-- EXERCISE OBJECTIVE --
Return, exactly as written, every line from the first line of the data below through the line that contains "Sim, ativar (607, 197)".

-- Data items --
*** Block opens ***

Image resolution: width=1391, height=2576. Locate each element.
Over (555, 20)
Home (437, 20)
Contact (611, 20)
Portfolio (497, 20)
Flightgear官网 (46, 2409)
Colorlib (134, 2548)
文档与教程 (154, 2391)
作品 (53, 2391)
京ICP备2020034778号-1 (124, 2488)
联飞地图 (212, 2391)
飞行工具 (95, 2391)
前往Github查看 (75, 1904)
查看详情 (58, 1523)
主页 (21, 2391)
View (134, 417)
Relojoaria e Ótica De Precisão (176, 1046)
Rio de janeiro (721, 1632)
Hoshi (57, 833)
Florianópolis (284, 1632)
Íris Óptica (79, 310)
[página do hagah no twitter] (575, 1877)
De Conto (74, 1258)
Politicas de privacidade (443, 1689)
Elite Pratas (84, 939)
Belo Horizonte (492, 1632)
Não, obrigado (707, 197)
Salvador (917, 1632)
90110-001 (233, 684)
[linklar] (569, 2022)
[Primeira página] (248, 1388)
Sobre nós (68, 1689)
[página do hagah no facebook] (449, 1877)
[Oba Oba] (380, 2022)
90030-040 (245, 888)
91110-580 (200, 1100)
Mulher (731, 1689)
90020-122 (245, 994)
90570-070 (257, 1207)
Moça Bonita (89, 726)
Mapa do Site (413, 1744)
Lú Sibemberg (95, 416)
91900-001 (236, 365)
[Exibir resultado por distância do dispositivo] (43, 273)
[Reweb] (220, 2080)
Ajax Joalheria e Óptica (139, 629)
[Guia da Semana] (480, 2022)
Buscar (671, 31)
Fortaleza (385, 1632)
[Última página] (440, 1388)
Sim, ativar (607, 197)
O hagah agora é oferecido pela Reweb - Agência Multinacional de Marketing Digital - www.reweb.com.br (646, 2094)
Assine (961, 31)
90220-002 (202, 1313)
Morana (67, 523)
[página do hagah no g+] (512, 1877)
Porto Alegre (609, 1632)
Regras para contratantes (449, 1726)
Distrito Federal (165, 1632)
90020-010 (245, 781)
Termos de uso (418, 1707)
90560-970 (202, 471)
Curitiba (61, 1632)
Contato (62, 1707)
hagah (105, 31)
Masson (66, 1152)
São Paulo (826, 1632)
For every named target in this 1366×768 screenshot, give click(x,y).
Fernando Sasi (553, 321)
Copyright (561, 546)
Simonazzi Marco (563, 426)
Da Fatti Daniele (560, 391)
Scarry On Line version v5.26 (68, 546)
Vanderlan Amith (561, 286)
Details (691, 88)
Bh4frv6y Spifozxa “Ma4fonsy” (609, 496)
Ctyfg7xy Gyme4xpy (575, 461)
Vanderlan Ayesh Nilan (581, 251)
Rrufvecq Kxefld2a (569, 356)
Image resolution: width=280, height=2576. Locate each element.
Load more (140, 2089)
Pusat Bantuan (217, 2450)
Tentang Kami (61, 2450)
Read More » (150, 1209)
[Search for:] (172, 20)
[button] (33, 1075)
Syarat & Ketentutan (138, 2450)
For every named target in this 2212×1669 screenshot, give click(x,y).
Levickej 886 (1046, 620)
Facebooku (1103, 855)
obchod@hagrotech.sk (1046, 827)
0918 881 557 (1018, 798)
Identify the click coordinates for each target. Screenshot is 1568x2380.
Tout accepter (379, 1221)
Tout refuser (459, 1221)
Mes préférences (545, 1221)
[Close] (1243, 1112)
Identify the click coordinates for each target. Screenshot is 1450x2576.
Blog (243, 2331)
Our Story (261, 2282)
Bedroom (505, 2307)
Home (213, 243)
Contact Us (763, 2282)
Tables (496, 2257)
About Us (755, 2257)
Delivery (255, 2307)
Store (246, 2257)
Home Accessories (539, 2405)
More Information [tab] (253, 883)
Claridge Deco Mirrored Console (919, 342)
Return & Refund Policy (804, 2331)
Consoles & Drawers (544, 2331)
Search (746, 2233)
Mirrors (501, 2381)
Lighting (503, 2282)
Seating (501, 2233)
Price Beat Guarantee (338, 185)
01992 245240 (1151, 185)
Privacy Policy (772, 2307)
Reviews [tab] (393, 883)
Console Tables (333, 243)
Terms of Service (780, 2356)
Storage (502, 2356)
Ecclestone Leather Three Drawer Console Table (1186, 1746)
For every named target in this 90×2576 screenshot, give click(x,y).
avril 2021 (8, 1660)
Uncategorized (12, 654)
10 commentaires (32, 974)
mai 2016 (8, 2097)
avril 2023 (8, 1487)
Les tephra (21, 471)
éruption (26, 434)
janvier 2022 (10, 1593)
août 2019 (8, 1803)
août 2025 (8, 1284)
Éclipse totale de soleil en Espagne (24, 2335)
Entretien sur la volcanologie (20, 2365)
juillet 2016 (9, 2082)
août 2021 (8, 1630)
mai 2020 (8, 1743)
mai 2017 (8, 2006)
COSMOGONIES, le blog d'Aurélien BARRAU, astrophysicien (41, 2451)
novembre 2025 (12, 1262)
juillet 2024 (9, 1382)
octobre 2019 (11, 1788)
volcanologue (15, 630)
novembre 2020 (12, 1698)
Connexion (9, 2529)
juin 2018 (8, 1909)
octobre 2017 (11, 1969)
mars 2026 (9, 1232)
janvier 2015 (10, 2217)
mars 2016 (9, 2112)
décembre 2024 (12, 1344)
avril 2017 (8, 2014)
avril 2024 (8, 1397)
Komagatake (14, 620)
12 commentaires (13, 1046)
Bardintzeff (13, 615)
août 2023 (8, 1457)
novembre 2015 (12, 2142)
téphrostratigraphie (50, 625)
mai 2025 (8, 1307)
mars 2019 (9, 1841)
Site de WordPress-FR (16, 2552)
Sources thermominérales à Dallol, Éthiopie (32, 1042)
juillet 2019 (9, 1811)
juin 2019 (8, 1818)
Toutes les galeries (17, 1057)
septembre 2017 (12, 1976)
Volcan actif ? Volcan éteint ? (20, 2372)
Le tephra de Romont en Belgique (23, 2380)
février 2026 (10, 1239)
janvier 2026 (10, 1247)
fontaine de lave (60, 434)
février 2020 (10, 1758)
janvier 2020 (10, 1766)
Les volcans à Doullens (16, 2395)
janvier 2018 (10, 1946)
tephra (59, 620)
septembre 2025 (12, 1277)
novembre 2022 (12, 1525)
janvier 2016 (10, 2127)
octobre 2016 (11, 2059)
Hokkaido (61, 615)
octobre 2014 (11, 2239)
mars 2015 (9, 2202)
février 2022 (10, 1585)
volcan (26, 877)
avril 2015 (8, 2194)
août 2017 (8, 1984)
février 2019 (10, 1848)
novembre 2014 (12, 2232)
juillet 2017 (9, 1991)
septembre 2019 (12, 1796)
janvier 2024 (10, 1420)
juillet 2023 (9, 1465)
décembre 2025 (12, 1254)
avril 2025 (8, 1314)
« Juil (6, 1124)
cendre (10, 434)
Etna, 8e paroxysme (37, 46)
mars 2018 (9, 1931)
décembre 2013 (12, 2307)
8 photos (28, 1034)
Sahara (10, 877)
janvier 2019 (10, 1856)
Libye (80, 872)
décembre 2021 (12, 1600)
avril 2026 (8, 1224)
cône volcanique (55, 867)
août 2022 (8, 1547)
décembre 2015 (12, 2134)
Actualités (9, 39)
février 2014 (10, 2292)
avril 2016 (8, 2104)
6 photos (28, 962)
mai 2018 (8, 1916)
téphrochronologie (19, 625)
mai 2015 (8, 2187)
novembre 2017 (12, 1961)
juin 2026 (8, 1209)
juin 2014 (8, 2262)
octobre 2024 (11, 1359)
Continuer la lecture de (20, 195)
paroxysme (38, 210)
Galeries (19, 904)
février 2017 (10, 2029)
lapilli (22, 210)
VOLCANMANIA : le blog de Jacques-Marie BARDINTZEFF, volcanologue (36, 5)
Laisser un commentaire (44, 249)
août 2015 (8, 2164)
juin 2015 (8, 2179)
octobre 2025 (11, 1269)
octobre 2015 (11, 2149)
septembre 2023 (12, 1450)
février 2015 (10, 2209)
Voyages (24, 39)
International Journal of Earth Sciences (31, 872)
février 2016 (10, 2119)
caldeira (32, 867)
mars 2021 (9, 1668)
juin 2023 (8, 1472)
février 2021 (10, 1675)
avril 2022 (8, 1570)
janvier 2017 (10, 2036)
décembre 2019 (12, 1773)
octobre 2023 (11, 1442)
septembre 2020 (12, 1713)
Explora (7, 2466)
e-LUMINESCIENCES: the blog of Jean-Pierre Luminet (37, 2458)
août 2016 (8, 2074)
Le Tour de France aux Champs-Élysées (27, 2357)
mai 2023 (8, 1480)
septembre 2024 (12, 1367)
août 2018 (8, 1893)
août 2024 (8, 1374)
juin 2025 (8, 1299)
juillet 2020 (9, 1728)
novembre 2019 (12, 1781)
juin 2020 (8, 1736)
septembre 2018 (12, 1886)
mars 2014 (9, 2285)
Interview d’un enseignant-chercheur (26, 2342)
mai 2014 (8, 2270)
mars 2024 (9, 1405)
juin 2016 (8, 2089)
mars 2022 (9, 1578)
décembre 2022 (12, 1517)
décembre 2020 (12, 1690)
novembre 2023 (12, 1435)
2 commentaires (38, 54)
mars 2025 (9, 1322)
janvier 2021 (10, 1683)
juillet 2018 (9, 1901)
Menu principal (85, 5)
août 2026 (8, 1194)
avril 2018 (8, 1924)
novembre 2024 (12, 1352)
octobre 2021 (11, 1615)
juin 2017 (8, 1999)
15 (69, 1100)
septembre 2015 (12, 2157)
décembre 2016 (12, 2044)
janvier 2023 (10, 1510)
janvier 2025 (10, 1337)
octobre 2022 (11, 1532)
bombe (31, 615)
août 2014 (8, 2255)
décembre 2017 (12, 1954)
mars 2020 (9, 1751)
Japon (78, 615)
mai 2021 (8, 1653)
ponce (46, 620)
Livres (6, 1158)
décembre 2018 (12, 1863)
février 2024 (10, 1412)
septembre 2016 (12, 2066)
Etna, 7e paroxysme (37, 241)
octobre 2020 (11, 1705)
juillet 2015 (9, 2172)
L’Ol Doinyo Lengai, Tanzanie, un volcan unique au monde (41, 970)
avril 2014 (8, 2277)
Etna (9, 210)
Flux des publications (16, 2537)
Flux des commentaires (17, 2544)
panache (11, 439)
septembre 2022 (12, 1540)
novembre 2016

*** Block closes ***

-- RESPONSE TO THE EXERCISE --
Image resolution: width=1391, height=2576. Locate each element.
Over (555, 20)
Home (437, 20)
Contact (611, 20)
Portfolio (497, 20)
Flightgear官网 (46, 2409)
Colorlib (134, 2548)
文档与教程 (154, 2391)
作品 (53, 2391)
京ICP备2020034778号-1 (124, 2488)
联飞地图 (212, 2391)
飞行工具 (95, 2391)
前往Github查看 (75, 1904)
查看详情 (58, 1523)
主页 (21, 2391)
View (134, 417)
Relojoaria e Ótica De Precisão (176, 1046)
Rio de janeiro (721, 1632)
Hoshi (57, 833)
Florianópolis (284, 1632)
Íris Óptica (79, 310)
[página do hagah no twitter] (575, 1877)
De Conto (74, 1258)
Politicas de privacidade (443, 1689)
Elite Pratas (84, 939)
Belo Horizonte (492, 1632)
Não, obrigado (707, 197)
Salvador (917, 1632)
90110-001 (233, 684)
[linklar] (569, 2022)
[Primeira página] (248, 1388)
Sobre nós (68, 1689)
[página do hagah no facebook] (449, 1877)
[Oba Oba] (380, 2022)
90030-040 (245, 888)
91110-580 (200, 1100)
Mulher (731, 1689)
90020-122 (245, 994)
90570-070 (257, 1207)
Moça Bonita (89, 726)
Mapa do Site (413, 1744)
Lú Sibemberg (95, 416)
91900-001 (236, 365)
[Exibir resultado por distância do dispositivo] (43, 273)
[Reweb] (220, 2080)
Ajax Joalheria e Óptica (139, 629)
[Guia da Semana] (480, 2022)
Buscar (671, 31)
Fortaleza (385, 1632)
[Última página] (440, 1388)
Sim, ativar (607, 197)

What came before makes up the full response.